On nearby Pond Street is Her Majesty’s Prison, which is open for visitors when a cruise ship visits the island. This prison held inmates for over 150 years before being closed in the 1990s, when prisoners such as Pablo Escobar’s brother-in-law had found it all too easy to escape with outside help. Around a dozen cells held the male prisoners and there are fewer cells for the women. The three solitary confinement cells would have been brutally hot in the summer sun. The exercise area allowed prisoners to receive messages that had been thrown over the wall. The entry fee is $3 and the prison is well worth a visit.

The next place of interest is the Turks and Caicos National Museum. The exhibitions begin with the poetically titled “Wreck of the Molasses Reef”, a heavily-armed caravel that hit the reef surrounding the islands in 1513. After the initial discovery by professional divers in the mid 1970s, the wreck was dynamited by some glory-hunters, who thought the caravel was carrying treasure, but none was ever found, which means the caravel predates the Spanish invasion of Mexico.  The museum outlines the story of the dating of the wreck and has a number of objects from the caravel on display, with visitors being given the opportunity to guess the function of the item via a series of buttons.

The National Museum also outlines the story of salt production on Grand Turk. Between 1678 and 1964 salt was the number one export of Grand Turk and the salt pans that produced the salt can still be seen in the centre of Cockburn Town. In 1907, there were 230 acres of salt pans on Grand Turk and each acre produced 4,000 bushels of salt.

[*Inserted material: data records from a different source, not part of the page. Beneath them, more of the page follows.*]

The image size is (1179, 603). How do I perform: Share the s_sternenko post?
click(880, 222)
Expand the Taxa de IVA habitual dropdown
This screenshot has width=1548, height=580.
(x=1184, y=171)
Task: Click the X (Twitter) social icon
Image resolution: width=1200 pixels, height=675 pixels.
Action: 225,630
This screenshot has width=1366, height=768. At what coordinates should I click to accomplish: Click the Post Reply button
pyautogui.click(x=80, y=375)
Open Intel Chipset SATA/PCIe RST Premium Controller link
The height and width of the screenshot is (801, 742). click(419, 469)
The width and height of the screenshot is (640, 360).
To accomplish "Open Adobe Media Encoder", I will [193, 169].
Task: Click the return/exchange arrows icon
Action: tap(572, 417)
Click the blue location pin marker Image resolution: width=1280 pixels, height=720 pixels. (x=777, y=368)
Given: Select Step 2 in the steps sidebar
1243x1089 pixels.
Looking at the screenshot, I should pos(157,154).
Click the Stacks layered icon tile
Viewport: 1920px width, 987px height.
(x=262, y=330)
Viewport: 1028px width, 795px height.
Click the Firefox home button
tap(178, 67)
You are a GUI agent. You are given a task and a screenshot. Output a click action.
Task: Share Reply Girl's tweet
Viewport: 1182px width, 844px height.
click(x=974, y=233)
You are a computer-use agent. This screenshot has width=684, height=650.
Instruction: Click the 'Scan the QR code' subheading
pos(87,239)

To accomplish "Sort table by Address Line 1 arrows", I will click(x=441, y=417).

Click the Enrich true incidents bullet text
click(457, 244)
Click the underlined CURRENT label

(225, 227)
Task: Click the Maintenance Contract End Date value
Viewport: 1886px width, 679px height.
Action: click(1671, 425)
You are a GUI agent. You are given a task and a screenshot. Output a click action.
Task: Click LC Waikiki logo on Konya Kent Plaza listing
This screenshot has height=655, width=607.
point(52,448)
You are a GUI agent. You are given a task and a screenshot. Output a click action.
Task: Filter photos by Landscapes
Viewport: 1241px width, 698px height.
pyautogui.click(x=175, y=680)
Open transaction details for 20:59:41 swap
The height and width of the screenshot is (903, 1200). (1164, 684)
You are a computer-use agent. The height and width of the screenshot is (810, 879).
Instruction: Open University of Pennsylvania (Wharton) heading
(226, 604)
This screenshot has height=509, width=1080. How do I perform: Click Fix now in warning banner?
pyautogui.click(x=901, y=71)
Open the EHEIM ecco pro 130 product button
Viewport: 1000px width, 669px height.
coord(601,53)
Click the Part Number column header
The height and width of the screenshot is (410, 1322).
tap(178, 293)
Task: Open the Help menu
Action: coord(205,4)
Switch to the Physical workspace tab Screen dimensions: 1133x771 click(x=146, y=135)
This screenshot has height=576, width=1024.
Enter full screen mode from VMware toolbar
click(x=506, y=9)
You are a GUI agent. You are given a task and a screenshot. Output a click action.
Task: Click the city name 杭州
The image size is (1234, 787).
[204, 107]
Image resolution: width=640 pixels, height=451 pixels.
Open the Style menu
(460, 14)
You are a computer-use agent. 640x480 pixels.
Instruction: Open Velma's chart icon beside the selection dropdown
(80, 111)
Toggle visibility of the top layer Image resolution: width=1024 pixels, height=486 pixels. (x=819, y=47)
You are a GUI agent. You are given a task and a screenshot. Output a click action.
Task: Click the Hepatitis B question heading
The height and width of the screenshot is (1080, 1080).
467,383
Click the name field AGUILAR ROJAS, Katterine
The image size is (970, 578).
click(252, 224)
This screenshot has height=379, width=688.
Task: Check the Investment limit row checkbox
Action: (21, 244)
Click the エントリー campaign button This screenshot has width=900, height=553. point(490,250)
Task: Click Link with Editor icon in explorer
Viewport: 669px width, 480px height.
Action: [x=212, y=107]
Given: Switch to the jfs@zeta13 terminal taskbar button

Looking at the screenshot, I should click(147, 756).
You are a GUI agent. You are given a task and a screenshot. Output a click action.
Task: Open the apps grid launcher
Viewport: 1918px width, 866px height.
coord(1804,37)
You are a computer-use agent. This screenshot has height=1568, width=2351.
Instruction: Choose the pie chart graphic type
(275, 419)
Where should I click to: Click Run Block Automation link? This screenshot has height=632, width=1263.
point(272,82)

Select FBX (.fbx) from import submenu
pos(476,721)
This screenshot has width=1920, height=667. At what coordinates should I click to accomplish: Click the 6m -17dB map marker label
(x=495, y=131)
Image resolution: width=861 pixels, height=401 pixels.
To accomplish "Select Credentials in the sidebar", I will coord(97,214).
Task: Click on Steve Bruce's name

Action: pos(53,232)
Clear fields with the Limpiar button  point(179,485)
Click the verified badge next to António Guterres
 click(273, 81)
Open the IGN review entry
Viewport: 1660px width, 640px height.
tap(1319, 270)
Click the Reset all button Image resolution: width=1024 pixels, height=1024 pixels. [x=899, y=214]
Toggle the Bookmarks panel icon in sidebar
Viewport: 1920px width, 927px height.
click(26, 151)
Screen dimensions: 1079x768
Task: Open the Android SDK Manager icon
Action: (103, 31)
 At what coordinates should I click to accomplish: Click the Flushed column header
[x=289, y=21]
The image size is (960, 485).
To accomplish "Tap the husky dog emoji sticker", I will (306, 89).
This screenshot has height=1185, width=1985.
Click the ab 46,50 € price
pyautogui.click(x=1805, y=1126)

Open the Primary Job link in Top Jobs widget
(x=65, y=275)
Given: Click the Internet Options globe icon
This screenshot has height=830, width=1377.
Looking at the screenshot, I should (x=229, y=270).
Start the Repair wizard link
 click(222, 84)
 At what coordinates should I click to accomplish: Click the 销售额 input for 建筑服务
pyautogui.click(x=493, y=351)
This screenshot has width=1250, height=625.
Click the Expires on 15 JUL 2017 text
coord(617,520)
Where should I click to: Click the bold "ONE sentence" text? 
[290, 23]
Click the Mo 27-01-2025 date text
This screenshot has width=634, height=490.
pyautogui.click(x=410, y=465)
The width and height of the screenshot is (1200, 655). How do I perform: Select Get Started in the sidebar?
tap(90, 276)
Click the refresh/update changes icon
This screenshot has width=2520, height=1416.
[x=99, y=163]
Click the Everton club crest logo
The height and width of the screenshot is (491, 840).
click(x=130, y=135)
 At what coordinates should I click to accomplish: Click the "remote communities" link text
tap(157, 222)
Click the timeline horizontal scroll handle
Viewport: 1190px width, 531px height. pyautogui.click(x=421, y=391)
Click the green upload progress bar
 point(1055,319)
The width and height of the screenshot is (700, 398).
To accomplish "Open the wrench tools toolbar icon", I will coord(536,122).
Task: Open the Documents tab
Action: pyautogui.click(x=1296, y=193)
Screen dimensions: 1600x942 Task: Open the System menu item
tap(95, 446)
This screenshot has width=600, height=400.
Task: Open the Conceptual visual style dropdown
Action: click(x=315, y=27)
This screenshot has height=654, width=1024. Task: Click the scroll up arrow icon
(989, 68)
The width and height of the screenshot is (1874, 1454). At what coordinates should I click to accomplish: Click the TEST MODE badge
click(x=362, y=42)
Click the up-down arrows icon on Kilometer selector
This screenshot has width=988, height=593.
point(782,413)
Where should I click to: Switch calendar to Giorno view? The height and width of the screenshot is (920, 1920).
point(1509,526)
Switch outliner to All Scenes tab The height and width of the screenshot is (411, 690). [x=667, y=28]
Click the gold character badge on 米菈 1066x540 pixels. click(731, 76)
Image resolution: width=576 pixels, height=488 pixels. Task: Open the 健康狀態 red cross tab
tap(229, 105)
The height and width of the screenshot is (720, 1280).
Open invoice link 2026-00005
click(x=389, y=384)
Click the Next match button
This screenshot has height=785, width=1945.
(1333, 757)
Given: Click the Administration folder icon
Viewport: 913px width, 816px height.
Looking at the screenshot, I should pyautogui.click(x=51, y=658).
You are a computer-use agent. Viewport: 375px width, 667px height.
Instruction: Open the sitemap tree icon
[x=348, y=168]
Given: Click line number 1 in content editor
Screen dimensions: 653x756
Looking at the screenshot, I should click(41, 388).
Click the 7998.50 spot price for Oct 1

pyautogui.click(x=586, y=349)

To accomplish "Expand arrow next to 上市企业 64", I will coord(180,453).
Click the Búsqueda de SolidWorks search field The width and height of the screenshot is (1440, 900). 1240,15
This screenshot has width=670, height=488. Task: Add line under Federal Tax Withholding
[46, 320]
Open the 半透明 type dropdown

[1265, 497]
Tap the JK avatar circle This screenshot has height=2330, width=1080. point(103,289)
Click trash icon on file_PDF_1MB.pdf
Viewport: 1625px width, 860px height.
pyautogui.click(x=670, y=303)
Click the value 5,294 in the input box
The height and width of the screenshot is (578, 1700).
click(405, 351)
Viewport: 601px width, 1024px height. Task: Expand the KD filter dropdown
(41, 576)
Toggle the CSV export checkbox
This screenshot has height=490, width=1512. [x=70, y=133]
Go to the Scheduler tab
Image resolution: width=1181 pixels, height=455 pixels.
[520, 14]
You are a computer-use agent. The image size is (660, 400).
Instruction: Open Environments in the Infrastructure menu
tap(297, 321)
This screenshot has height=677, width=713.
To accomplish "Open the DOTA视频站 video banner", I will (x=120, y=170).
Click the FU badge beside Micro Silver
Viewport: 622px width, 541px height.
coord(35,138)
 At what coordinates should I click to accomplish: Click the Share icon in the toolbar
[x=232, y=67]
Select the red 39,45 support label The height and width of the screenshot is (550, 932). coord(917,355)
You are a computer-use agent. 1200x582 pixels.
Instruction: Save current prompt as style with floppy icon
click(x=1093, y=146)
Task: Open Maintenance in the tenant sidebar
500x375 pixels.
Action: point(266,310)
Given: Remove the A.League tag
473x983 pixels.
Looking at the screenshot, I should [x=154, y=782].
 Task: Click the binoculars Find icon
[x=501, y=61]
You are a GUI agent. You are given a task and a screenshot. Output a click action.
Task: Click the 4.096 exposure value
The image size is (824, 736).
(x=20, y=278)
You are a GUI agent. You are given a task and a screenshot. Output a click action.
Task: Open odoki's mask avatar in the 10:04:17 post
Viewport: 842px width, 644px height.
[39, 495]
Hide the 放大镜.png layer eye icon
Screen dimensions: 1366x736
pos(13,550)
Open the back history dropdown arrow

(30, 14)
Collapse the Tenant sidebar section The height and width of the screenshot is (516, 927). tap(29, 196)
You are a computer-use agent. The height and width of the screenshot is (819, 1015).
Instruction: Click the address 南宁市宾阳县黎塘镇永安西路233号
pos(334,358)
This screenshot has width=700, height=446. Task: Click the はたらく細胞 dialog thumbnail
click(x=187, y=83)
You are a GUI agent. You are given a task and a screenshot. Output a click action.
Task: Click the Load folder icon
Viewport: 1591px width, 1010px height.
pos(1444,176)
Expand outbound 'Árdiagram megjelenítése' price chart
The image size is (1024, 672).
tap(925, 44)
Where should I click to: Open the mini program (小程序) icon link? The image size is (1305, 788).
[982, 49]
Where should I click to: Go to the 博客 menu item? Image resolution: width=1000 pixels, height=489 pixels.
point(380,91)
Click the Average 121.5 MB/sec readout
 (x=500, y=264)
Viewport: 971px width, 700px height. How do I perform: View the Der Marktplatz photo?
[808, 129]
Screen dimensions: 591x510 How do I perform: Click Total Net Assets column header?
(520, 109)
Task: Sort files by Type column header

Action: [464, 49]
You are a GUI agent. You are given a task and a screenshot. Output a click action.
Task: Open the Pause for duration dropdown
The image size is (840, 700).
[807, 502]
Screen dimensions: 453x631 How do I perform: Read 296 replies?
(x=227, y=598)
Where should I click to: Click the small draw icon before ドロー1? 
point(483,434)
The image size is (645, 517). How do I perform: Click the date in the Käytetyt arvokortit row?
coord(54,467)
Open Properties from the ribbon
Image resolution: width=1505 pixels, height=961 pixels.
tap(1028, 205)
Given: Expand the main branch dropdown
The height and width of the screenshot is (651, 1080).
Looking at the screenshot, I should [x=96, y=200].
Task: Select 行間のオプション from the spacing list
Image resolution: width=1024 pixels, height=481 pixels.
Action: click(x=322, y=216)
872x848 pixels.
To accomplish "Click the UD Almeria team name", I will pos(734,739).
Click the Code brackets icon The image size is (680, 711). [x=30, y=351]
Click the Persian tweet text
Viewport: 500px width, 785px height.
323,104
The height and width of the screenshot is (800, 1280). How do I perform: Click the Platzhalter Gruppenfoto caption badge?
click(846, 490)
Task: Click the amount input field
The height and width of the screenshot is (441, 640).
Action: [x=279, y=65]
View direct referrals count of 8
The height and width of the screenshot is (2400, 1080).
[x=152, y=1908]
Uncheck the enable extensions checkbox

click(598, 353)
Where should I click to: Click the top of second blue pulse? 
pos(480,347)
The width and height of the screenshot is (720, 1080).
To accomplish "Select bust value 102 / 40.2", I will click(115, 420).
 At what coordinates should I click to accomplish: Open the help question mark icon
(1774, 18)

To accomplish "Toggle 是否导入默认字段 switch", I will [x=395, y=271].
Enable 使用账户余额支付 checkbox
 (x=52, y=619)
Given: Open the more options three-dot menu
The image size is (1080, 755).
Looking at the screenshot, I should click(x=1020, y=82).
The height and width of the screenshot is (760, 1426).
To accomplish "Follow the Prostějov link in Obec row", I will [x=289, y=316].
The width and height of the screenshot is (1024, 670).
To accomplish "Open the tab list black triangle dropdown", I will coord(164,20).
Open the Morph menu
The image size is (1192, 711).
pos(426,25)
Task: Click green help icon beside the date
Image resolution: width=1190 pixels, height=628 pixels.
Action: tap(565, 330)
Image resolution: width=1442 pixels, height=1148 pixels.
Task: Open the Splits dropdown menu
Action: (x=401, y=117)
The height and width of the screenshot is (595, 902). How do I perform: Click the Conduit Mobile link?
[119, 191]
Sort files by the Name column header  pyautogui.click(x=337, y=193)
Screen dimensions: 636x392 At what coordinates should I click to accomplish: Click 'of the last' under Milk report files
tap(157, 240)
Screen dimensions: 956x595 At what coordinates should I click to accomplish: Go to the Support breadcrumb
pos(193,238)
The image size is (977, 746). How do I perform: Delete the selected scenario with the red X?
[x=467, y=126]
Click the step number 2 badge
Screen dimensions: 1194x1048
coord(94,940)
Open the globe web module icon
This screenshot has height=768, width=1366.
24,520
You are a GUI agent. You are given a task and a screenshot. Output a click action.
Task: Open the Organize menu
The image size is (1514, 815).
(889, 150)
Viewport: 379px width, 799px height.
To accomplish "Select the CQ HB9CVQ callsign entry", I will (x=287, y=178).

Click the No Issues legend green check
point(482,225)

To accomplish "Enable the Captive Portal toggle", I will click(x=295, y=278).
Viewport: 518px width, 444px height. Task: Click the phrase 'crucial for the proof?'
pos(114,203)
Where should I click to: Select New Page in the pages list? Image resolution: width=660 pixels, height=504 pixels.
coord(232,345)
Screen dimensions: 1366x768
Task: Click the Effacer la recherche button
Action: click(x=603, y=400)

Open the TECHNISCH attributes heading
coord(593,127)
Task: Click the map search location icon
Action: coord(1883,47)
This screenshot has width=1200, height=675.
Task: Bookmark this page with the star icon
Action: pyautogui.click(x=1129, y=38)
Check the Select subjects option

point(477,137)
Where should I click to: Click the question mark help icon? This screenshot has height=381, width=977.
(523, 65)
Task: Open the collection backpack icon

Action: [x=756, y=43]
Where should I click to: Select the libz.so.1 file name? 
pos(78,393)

One bushel contains between 75-80 pounds of salt. The role that Grand Turk played in the historic flight of John Glenn in Friendship 7 is also well documented – after splashing down Glenn first stepped ashore on Grand Turk. There’s also a collection of messages in bottles from various parts of the world and a fine model of the ocean topography around the islands, showing how steep the dropoff is into the surrounding trenches. The gift shop has a fine selection of locally produced artistic mementoes of the islands.

Walking around Cockburn Town, there’s a an odd assortment of modern buildings, carefully restored older buildings, and houses that will almost certainly be blown over in the next hurricane. Grand Turk was affected by Hurricane Sandy in 2012 and the Osprey Beach hotel had some of its beach front destroyed. Two blocks away from the sea, the salt pans host some fish and bird life, with egrets wading in the shallows.

There are some restaurants along Duke Street serving local specialities such as curried goat and peas and rice. Some also serve grits, which I can’t really recommend. I’d always associated this ground-corn foodstuff with the southern USA, but it has percolated over to the Caribbean too. The Sandbar has great views over the sea from its bar stools.

The restaurant at the Osprey Beach produces wonderful food and I can particularly recommend the Crab and Pasta salad eaten at a table with a view over the clear light-blue sea. Two people were swimming in the sea, three were heading off to dive on the 7,000-feet wall, and three more were thinking about sunbathing in the early afternoon. Four yachts bobbed on the waves just offshore. Grand Turk doesn’t have many visitors and so makes an ideal destination for those who like a quiet time under the sun with the Caribbean for company.